Monday, April 13, 2009

Return to Inwood Hill Park

Last weekend, a friend of mine recruited me to come down to NYC to lead a nature walk for some sixth-graders from Washington Heights. So I brought them to my old park-rangering haunt, Inwood Hill Park, for my first visit back there in almost three years (n.b.: my experience as an Urban Park Ranger at Inwood is more or less how this blog was born).

We walked up the hill through the old-growth woods in the Clove, climbed through the Indian caves, and we saw:
  • the red-tailed hawk
  • several cardinals
  • a downy woodpecker
  • lots of house sparrows and squirrels
It's hard to tell what the kids thought of it. They were very well behaved, but then, they were also attending a Saturday-morning educational program on their own free will. They definitely liked the caves, though, and they seemed to think that the cardinals were neat. I wish we could have seen the hawk attack a pigeon or something: then the kids definitely would have loved nature, forever.
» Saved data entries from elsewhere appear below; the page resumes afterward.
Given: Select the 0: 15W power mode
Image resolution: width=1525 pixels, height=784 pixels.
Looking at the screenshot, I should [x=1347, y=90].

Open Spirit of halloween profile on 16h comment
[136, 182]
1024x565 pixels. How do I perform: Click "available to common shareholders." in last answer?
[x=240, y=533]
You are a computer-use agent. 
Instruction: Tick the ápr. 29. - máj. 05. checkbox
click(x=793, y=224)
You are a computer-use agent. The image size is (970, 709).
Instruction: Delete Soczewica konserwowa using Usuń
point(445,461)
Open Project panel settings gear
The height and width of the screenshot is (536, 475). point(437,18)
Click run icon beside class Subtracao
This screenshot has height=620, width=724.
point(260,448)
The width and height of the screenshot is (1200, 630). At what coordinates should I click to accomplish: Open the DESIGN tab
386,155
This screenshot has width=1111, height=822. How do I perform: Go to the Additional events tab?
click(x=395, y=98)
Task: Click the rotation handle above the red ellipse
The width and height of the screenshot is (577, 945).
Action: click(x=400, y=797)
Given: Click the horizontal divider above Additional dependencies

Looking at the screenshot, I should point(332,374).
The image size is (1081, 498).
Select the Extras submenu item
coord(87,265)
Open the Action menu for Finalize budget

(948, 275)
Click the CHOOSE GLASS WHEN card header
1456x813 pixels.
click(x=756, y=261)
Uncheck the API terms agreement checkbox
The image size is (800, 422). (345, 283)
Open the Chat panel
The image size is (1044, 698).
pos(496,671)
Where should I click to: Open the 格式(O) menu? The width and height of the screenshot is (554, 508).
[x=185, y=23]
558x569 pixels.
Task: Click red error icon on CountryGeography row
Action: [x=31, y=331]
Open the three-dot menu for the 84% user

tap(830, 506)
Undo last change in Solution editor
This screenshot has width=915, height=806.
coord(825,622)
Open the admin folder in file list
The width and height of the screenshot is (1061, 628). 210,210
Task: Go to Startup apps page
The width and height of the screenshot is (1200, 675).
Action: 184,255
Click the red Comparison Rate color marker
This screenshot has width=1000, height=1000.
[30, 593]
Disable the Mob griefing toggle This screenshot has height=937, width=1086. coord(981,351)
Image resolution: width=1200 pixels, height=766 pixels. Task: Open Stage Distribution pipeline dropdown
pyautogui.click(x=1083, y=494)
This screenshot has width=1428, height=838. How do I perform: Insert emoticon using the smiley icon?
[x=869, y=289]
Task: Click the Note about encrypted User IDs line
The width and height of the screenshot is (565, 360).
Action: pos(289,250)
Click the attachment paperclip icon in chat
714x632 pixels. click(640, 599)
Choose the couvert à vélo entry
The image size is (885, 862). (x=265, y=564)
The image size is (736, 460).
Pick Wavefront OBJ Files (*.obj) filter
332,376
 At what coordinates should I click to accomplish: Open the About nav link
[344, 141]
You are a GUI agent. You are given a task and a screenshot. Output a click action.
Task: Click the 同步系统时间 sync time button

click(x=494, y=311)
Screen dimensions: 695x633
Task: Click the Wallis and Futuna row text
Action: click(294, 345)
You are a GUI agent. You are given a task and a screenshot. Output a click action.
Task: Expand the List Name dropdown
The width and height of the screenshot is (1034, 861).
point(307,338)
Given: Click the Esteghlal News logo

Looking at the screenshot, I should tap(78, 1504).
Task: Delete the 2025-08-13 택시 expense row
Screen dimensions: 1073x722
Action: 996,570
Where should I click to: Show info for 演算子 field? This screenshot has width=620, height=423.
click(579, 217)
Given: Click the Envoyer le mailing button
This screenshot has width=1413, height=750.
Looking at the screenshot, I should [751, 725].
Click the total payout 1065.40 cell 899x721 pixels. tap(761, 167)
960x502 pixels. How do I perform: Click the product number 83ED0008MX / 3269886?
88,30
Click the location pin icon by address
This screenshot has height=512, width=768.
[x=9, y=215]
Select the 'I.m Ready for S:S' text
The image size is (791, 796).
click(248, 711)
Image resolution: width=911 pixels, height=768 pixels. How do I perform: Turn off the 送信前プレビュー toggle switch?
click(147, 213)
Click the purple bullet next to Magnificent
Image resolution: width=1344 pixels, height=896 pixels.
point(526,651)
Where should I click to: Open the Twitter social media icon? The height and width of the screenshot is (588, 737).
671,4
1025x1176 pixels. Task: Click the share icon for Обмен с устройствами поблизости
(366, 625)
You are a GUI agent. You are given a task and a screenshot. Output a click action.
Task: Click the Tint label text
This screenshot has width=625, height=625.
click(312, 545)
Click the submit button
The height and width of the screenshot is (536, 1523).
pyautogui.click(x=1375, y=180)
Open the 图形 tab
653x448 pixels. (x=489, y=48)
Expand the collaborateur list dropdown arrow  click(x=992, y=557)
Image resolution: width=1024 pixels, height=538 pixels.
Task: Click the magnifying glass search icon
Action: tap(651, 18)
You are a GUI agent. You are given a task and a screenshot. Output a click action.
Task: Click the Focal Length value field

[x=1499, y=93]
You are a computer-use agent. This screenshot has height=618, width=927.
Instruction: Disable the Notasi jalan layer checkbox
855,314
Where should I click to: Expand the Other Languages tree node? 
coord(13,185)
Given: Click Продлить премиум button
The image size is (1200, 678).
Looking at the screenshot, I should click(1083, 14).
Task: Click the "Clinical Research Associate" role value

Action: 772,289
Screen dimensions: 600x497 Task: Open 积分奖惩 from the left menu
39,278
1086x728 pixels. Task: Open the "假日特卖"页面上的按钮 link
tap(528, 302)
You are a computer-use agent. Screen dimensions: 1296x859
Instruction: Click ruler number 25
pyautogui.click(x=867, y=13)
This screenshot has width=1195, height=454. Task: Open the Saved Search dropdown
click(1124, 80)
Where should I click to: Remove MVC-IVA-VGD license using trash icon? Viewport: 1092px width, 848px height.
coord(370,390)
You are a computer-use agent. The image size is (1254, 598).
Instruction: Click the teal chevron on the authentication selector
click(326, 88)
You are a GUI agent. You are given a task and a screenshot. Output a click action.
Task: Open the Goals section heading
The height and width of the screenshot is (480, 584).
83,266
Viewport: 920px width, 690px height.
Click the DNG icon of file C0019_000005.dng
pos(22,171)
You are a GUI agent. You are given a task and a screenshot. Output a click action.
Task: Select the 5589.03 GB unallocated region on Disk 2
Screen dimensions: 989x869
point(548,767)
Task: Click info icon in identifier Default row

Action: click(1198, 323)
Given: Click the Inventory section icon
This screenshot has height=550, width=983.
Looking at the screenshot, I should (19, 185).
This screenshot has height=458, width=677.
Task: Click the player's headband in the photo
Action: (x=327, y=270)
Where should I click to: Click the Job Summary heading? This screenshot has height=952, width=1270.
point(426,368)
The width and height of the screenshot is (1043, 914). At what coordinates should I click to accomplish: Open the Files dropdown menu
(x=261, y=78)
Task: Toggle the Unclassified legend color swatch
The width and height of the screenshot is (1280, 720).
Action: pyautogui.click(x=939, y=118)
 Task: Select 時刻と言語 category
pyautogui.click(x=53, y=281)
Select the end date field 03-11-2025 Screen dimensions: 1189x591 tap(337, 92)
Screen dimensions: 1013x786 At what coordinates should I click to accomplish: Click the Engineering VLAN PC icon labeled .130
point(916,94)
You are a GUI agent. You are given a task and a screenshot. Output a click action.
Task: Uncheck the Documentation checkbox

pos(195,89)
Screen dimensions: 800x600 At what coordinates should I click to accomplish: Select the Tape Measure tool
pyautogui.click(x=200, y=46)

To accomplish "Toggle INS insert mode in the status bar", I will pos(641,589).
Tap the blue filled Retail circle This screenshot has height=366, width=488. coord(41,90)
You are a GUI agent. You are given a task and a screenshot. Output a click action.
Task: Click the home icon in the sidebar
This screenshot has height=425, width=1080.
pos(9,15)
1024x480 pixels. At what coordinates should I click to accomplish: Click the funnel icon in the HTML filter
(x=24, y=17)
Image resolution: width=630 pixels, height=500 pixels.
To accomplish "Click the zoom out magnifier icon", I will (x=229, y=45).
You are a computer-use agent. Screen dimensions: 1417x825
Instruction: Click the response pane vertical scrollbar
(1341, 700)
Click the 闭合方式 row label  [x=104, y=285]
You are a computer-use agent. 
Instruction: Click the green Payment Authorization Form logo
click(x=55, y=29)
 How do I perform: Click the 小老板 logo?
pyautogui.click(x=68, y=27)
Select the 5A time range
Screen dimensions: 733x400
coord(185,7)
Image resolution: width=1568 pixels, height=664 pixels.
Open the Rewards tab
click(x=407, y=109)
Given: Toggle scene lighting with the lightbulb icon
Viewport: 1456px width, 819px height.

Anyhow, the park is much as I remember it, although it feels much smaller without any leaves on the trees. There was one very exciting change, though. A crescent-shaped piece of the playing field next to the "salt marsh" (pictured above) has been fenced off, with signs announcing the following:
RESTORATION IN PROGRESS: This area is being passively restored to native salt marsh. Sensitive vegetation, including Salt Marsh Cordgrass (spartina alternafolia), is in the process of regenerating.
This is pretty exciting. Before it was filled in with gravel and debris from the subway excavations, this entire field had been an expansive, ecologically-rich salt marsh. Large oyster-shell middens in the park's woods attest that the marsh helped support, among other things, one of the Hudson estuary's more productive oyster beds in the adjacent Spuyten Duyvil Creek. In the decades since, the adjacent mudflat (which park personnel optimistically refer to as the "tidal marsh") hosted the last remnants of the old marsh around its fringes, but even these sad shreds were sorely abused with picnic garbage, combined-sewer overflows, and park workers who hacked the marsh plants down with machetes for unclear "safety" purposes.

It's funny how often "safety" gives pencilneck bureaucrats the fiat to act like dicks.

In recent years, the edges of the filled-in playing field have been sinking, as the decades-old landfill settles and as tides from the adjacent mudflats gradually rise higher. When I worked there in 2006, there were two big London Plane trees on this location. During the course of the summer, their leaves dried up and fell, as the trees' roots parched themselves on increasingly briny groundwater. Instead of adding new landfill and planting new trees, the Parks Department has decided to let it sink: a decision that will be a lot cheaper and do a lot more good to the Spuyten Duyvil's water quality.